Purpose: A series of Salmonella enterica genes were investigated in S. Newport associated with tomato seedling leaves.
Methods: To evaluate the Salmonella response in the tomato phyllosphere, sterile three leaved-seedlings of tomato cv. Heinz were challenged with five log CFU S. Newport/mL, delivered as 10×1 µL spots on leaf surfaces. Samples were collected six hours post-inoculation and cells immediately fixed in RNAProtect Bacteria. Total RNA was extracted and cDNA synthesized for amplification with primers targeting 14 genes needed for ROS mitigation (soxR, marA), nitric oxide detoxification (yeaR, ygbA, yoaG, yjbE), antimicrobial stress tolerance (marA, wza), tryptophan metabolism (trpD, trpE), carbon metabolism (nmpC, lamB), anaerobic conditions (ttrA, hcp) and STM1808, on an ABI Step-One Plus using SYBR as a reporter. Relative expression was compared to cells grown on Tryptic Soy Agar. Data was analyzed using the ddCt method with rpoD as an endogenous control.

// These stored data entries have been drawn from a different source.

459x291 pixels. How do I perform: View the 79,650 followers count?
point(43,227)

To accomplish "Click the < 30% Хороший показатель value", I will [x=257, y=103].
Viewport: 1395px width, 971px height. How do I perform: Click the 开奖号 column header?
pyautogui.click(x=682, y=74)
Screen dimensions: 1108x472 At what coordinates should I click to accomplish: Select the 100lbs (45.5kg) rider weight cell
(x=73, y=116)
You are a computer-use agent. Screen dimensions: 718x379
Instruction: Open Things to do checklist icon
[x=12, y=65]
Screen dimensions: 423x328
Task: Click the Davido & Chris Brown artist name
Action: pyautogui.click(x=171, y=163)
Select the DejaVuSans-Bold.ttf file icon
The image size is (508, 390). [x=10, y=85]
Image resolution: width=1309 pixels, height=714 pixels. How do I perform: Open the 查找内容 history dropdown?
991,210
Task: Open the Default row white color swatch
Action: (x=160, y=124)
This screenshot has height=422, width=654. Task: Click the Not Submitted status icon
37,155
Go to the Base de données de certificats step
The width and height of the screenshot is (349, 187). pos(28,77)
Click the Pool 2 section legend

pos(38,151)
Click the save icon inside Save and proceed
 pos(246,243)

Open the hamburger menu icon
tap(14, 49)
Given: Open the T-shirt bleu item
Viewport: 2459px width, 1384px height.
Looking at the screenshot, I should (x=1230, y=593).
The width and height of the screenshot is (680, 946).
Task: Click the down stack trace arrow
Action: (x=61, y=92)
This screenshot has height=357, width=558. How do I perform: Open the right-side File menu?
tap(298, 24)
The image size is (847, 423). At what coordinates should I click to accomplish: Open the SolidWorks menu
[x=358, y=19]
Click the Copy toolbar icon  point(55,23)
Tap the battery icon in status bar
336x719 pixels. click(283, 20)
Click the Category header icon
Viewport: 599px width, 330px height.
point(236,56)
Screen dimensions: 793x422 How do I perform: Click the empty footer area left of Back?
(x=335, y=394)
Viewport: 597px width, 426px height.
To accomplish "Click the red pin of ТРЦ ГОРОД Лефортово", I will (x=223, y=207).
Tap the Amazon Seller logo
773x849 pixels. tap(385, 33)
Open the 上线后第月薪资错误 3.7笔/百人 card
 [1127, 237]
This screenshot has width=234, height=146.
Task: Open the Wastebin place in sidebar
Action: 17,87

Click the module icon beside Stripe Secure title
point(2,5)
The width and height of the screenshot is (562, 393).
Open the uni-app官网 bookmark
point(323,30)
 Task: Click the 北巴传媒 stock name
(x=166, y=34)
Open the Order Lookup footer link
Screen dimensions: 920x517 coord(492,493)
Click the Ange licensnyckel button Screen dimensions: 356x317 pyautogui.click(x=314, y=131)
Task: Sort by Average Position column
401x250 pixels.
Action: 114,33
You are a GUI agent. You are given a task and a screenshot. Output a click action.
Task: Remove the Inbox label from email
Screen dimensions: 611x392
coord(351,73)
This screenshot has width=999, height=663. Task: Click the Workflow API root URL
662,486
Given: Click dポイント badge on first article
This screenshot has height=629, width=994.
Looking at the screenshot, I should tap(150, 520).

Results: Salmonella Newport, epiphytic on tomato leaves, presented a significantly different gene expression profile than S. Newport on nutrient agar. A priori comparisons report genes that are important for antibiotic resistance, biofilm formation, and NO stress. The genes marA, trpD, trpE, wza, yeaR, ygbA, hcp and yjbE were expressed at significantly higher levels on tomato compared to nutrient agar, with a greater than eight-fold increase (p<0.05). Significant down-regulation of genes associated with carbon metabolism nmpC and lamB was also observed with a greater than or equal to two-fold reduction (p<0.05).
Significance: Understanding how enteric pathogens and plants mutually respond is crucial to fully describing these interactions; the knowledge of which can aid in augmenting pre-harvest risk analysis models and Good Agricultural Practices.